TASK TO COMPLETE
Using the entries that follow, transcribe only the lines from the line with "Instruction: Click the" to the line with "This screenshot has", both included, exactly as they stand and without pictures.
Top of EXCERPTED RECORDS
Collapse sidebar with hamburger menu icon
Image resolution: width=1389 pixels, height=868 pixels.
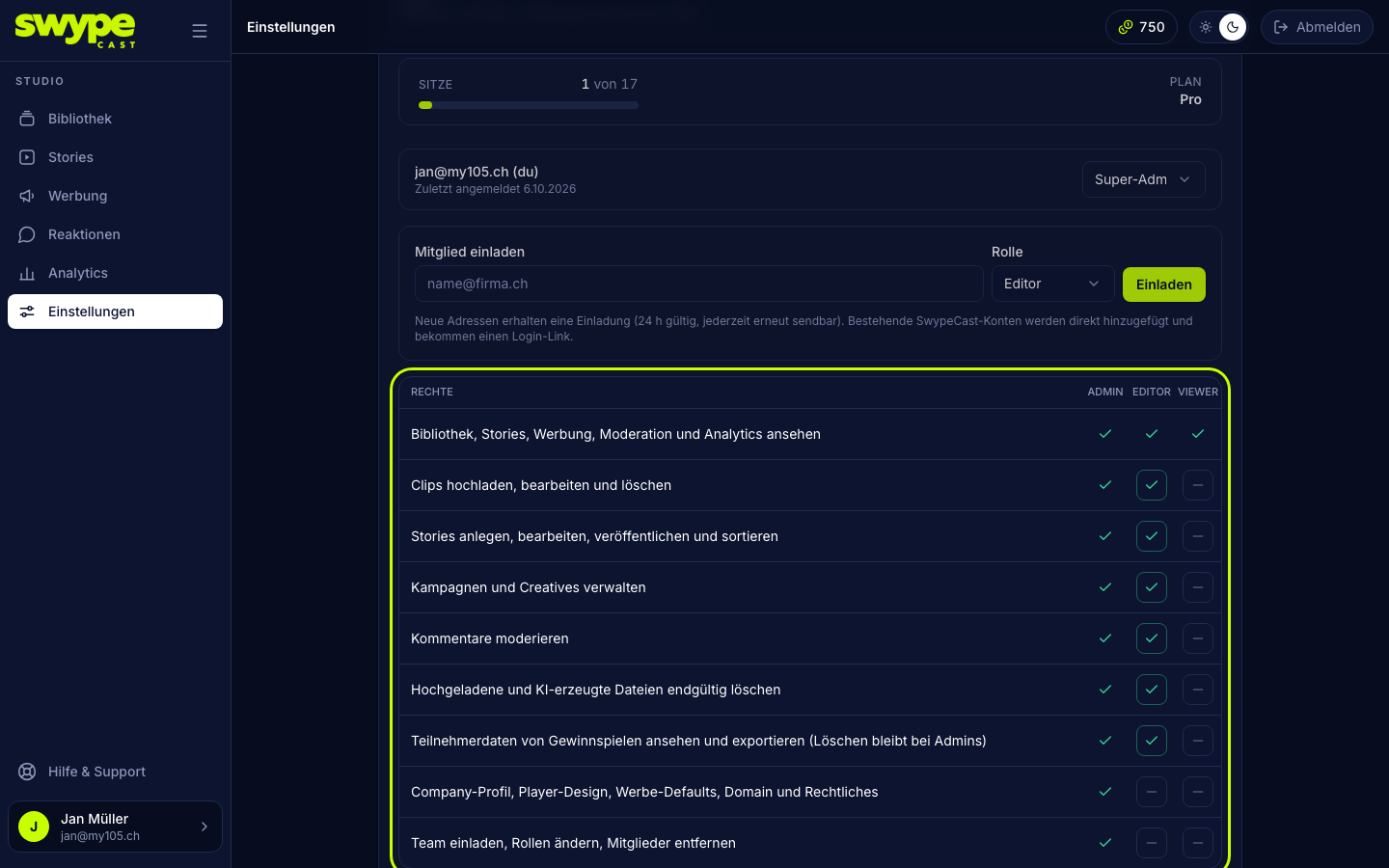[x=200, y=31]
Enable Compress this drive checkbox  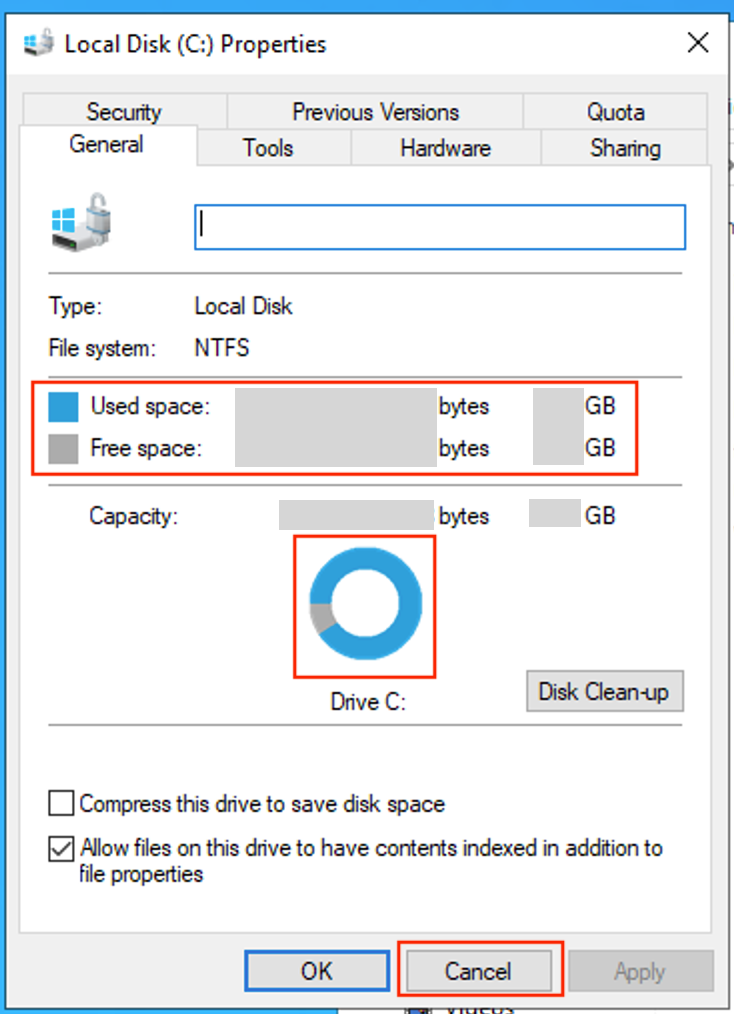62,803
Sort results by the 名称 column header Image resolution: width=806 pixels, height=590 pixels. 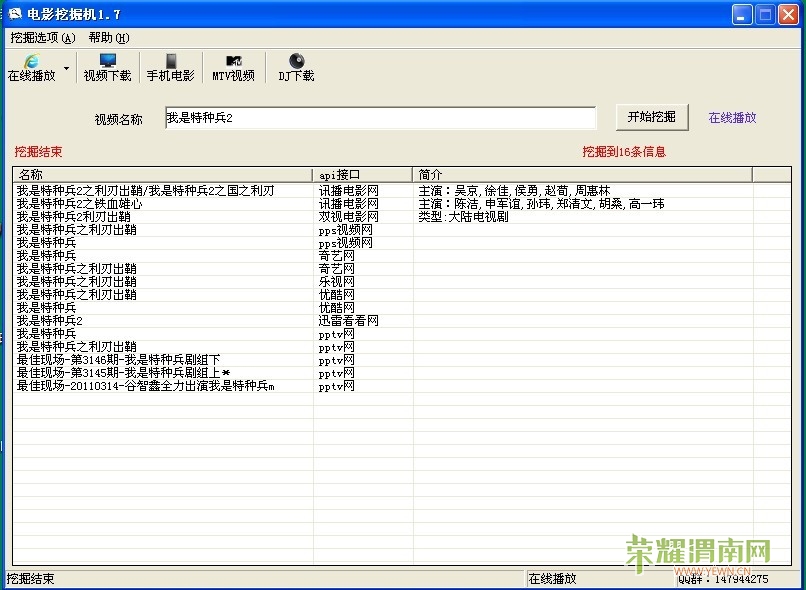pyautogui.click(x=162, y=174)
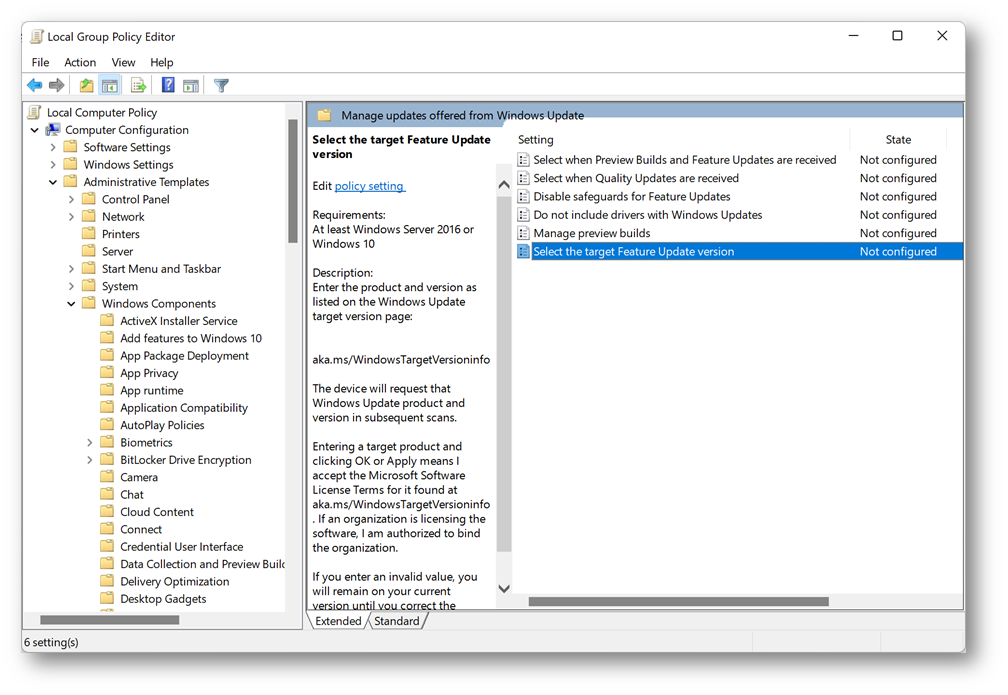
Bottom of EXCERPTED RECORDS
Top of EXCERPTED RECORDS
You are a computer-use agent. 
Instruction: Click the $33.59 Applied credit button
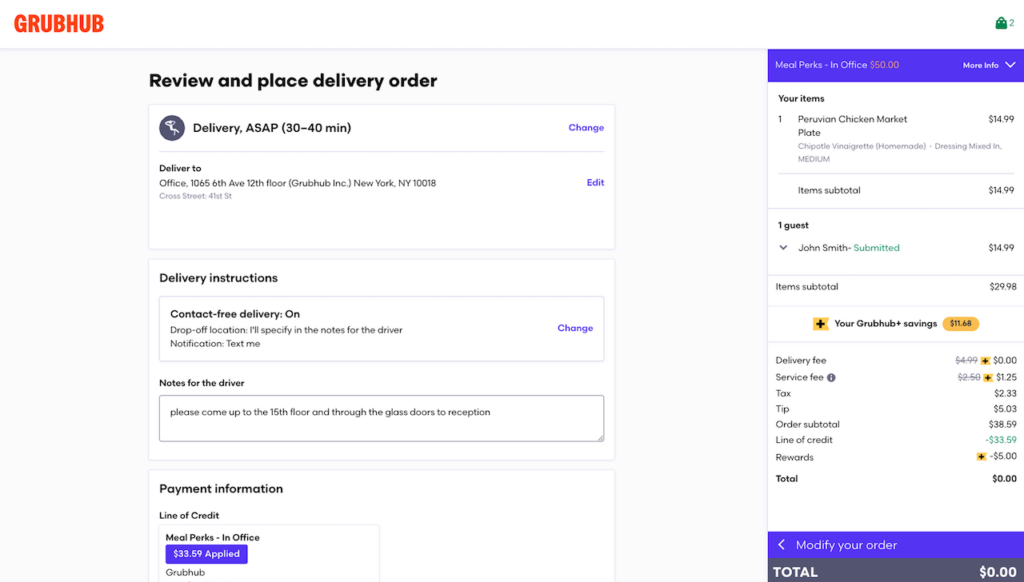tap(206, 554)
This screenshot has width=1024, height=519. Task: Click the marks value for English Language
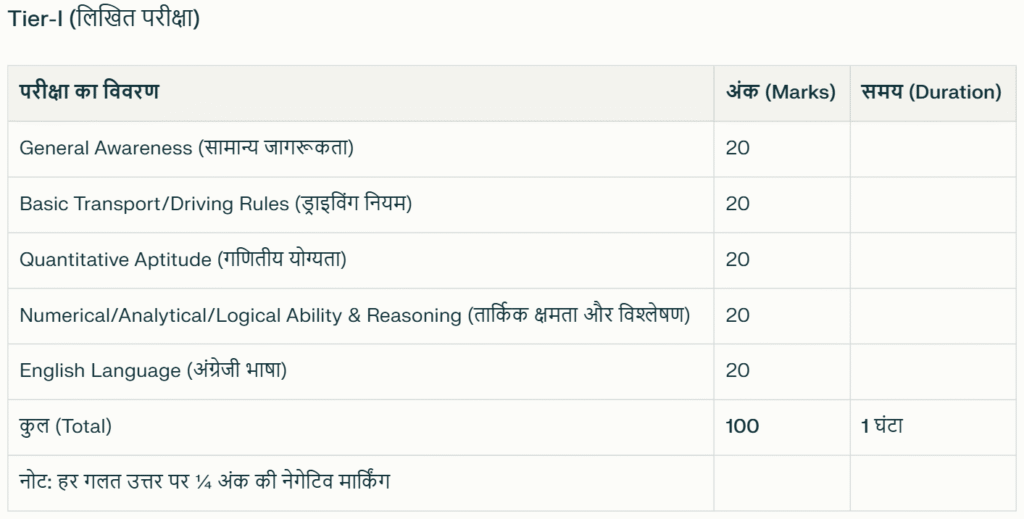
Bottom of EXCERPTED RECORDS
FINAL ANSWER
Instruction: Click the $33.59 Applied credit button
tap(206, 554)
This screenshot has width=1024, height=519. Task: Click the marks value for English Language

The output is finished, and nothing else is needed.